**Request:** Copy out, word for word, the lines that begin with the one containing "Click the Nicaragua flag icon" and end with the one containing "[x=758, y=216]", with both of those lines included.

**Text and item location entries:**
## BEGIN
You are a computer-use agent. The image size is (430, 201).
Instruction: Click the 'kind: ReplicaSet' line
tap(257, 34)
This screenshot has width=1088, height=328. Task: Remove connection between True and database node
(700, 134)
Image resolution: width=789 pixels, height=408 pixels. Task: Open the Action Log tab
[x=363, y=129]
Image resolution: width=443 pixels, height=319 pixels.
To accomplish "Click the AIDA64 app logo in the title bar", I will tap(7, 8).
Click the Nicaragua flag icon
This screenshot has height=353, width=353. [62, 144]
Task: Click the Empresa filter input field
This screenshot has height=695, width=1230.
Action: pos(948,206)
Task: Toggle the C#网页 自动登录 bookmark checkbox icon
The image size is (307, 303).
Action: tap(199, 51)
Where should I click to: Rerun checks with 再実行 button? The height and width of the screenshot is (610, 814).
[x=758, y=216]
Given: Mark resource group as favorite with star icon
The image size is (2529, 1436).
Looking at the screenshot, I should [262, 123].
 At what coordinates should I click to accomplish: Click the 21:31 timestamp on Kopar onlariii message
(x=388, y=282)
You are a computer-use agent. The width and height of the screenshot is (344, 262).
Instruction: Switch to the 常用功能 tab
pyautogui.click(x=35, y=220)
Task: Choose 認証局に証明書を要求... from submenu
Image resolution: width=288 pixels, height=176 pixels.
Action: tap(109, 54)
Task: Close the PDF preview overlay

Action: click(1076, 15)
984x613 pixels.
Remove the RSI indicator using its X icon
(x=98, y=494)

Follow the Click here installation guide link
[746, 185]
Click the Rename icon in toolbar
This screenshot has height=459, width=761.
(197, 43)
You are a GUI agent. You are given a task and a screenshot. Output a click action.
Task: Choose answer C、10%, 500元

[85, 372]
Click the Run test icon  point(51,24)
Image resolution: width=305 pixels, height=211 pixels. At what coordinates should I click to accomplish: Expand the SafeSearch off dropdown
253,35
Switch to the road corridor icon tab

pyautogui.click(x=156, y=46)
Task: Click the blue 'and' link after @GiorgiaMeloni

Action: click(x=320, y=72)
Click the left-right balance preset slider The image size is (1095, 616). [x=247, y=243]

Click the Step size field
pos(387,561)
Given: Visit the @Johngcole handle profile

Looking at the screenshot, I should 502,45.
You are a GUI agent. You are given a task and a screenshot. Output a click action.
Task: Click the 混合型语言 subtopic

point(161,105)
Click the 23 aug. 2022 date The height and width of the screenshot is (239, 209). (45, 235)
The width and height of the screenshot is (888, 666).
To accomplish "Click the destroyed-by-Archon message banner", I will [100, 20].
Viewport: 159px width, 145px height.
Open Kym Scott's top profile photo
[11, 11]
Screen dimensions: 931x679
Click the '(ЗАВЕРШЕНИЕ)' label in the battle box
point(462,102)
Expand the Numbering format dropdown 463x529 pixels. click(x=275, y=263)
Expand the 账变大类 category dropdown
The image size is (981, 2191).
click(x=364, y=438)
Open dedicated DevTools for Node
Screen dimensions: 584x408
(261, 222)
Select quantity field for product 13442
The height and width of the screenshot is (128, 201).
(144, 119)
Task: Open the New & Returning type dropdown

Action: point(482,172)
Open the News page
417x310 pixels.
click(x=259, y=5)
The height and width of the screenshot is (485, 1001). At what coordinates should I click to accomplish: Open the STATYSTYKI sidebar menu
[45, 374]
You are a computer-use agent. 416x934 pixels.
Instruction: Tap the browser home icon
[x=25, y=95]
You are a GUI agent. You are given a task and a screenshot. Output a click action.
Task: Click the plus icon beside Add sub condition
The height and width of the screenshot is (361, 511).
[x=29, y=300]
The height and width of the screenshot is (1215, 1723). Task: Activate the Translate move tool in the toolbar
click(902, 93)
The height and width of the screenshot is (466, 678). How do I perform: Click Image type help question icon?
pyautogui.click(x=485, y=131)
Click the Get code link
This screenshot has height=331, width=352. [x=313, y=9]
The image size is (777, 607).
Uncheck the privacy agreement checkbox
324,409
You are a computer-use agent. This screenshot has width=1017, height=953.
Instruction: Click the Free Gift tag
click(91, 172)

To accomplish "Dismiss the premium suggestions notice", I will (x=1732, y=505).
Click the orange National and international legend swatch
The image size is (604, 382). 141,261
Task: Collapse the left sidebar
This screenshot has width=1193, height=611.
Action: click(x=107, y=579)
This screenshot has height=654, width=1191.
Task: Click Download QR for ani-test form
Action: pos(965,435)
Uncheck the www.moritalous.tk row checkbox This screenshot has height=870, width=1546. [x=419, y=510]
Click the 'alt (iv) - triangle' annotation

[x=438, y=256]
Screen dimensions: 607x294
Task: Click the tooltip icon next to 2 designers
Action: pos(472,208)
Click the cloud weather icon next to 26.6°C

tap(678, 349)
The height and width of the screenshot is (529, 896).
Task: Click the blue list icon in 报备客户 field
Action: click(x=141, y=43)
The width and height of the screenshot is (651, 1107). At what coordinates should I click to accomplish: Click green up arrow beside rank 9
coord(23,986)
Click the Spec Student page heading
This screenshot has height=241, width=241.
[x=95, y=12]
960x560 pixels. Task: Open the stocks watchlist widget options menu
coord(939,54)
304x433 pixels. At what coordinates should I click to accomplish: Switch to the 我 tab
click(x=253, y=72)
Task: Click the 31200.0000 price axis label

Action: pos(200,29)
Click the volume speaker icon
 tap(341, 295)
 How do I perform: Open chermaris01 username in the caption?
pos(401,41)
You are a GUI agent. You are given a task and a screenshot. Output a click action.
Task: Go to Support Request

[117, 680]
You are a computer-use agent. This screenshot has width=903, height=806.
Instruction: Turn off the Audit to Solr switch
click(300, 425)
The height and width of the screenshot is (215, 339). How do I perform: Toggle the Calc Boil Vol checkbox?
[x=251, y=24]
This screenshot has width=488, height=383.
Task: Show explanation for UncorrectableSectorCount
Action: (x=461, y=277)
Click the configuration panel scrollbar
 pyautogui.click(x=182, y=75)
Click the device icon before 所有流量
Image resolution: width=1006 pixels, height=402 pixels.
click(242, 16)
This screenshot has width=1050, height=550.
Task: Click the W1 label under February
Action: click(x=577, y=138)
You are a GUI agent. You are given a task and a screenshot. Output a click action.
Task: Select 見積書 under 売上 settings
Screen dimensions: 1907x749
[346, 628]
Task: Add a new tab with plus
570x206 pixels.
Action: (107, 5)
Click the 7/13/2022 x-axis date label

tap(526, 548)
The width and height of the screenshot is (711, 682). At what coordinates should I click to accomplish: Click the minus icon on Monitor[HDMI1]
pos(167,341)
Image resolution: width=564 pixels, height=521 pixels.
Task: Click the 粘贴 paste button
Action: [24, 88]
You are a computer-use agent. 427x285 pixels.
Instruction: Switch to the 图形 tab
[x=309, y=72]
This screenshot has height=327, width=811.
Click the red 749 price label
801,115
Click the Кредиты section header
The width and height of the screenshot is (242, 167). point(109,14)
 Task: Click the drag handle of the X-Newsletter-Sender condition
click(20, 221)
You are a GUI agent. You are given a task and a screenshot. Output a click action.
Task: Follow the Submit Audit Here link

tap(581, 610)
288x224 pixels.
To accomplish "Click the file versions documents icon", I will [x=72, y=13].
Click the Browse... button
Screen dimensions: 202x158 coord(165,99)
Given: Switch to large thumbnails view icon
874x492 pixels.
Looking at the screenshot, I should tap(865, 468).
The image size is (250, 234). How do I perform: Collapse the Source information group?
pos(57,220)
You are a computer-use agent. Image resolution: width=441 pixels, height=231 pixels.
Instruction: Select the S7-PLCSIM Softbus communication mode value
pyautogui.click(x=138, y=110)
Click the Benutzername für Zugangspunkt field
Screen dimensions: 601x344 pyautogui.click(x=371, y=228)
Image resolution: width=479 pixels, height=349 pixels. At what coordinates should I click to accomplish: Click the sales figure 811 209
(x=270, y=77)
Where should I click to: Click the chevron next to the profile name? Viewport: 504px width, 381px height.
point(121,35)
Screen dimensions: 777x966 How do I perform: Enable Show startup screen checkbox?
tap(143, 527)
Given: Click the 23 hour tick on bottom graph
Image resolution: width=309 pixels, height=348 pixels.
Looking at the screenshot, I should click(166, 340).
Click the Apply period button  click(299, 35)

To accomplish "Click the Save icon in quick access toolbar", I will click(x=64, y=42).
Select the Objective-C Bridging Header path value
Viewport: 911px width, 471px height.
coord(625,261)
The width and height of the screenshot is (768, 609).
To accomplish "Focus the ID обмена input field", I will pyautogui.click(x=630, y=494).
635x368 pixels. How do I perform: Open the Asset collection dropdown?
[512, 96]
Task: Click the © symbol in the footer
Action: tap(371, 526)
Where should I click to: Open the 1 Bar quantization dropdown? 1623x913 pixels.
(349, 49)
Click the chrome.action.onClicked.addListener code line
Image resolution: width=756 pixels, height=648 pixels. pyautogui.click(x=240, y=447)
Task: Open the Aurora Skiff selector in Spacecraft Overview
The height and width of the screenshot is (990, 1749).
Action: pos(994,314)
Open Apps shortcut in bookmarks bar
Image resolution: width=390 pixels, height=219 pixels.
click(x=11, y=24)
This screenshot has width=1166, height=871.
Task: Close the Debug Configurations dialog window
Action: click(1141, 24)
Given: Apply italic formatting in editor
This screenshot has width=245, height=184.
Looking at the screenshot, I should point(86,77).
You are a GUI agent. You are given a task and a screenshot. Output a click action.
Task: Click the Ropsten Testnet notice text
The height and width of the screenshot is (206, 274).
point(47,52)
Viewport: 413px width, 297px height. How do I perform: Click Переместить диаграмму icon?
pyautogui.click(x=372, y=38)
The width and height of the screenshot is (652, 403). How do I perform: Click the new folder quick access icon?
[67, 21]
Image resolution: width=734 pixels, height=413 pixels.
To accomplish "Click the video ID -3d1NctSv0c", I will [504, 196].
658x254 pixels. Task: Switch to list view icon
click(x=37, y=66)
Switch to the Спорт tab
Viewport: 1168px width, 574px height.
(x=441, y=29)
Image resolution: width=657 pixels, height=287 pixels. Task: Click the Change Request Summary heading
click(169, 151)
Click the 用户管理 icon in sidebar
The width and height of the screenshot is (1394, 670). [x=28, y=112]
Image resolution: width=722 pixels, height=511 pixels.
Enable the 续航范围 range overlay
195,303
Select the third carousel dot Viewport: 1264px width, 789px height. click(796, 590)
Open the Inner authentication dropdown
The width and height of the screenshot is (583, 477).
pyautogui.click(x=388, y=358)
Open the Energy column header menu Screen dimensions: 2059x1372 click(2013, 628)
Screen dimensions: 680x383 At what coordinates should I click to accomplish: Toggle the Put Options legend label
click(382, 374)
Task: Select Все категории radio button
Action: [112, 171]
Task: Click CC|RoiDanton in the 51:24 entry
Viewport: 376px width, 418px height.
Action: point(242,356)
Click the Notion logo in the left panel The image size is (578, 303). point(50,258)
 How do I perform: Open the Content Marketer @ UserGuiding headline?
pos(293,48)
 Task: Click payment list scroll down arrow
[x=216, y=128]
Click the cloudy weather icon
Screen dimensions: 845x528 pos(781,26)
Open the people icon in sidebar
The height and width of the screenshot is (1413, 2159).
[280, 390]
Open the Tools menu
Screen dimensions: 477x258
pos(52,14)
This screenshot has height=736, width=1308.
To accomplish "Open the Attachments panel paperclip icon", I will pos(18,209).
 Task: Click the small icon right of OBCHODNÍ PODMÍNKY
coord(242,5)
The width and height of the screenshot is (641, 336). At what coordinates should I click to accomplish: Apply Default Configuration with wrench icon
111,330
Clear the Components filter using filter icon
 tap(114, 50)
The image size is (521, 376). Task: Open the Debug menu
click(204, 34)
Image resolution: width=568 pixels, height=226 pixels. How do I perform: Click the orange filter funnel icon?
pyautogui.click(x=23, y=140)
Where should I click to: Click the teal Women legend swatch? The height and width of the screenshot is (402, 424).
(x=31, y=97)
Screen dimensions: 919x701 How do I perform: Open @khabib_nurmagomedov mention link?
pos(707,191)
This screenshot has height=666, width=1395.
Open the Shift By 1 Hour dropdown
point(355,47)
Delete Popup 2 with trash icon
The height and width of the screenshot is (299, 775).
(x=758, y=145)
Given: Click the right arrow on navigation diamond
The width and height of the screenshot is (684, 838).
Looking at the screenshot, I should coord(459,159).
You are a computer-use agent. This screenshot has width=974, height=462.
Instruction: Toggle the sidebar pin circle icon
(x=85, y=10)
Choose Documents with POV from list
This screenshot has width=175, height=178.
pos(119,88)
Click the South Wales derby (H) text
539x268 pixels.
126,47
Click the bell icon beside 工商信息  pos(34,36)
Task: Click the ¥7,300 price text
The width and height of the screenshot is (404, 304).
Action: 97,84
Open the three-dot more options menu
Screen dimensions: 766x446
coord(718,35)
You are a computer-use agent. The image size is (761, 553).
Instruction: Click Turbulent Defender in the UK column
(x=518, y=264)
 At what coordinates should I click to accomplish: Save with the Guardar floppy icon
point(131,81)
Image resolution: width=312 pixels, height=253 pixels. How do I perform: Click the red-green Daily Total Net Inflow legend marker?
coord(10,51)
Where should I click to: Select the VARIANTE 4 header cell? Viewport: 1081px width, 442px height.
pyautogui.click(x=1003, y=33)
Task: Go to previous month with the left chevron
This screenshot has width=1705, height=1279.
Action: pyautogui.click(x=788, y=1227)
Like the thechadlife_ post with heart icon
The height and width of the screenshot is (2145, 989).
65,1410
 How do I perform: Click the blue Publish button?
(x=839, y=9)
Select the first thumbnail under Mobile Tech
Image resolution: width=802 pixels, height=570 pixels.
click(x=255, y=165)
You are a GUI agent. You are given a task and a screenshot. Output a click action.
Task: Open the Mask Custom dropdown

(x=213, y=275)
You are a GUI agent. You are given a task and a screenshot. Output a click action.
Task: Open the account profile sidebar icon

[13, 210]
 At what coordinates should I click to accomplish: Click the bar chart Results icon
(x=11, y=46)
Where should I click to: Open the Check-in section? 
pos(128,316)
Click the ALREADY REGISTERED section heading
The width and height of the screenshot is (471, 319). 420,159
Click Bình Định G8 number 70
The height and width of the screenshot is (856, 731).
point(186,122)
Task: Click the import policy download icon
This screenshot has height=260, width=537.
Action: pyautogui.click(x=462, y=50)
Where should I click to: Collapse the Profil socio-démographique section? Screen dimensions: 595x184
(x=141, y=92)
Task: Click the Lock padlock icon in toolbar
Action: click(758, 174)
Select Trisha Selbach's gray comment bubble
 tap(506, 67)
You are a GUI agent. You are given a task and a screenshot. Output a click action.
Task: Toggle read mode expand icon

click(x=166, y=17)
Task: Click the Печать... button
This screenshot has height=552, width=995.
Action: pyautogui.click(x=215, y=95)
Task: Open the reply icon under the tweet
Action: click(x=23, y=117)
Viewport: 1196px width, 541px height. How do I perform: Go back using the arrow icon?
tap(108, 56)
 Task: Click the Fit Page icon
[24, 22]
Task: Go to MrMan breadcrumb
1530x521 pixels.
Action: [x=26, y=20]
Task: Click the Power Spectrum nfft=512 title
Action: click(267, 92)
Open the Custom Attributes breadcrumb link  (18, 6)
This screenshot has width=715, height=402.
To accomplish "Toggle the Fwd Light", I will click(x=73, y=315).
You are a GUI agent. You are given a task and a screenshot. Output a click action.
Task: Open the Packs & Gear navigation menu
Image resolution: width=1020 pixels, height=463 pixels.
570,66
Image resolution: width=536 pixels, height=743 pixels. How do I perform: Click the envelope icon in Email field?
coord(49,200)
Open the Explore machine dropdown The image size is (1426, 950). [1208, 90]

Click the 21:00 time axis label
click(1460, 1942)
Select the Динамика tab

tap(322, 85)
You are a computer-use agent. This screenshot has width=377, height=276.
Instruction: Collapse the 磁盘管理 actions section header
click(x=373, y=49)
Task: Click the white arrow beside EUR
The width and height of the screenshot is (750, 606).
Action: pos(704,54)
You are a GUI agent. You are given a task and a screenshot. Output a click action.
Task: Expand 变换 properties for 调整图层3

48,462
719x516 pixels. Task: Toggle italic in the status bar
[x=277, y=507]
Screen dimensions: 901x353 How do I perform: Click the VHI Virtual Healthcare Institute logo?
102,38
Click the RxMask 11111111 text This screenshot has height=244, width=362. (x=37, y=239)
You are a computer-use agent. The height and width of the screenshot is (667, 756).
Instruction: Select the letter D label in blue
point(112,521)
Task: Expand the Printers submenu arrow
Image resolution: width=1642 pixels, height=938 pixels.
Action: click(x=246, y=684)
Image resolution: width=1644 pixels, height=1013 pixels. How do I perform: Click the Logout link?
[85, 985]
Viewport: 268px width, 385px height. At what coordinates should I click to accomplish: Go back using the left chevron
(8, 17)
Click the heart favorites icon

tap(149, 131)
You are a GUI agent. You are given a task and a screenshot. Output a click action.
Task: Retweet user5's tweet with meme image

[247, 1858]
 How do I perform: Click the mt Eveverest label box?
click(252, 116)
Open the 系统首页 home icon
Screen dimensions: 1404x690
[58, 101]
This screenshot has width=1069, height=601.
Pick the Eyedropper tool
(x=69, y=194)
## END
**Solved problem:**
Click the Nicaragua flag icon
This screenshot has height=353, width=353. [62, 144]
Task: Click the Empresa filter input field
This screenshot has height=695, width=1230.
Action: pos(948,206)
Task: Toggle the C#网页 自动登录 bookmark checkbox icon
The image size is (307, 303).
Action: tap(199, 51)
Where should I click to: Rerun checks with 再実行 button? The height and width of the screenshot is (610, 814).
[x=758, y=216]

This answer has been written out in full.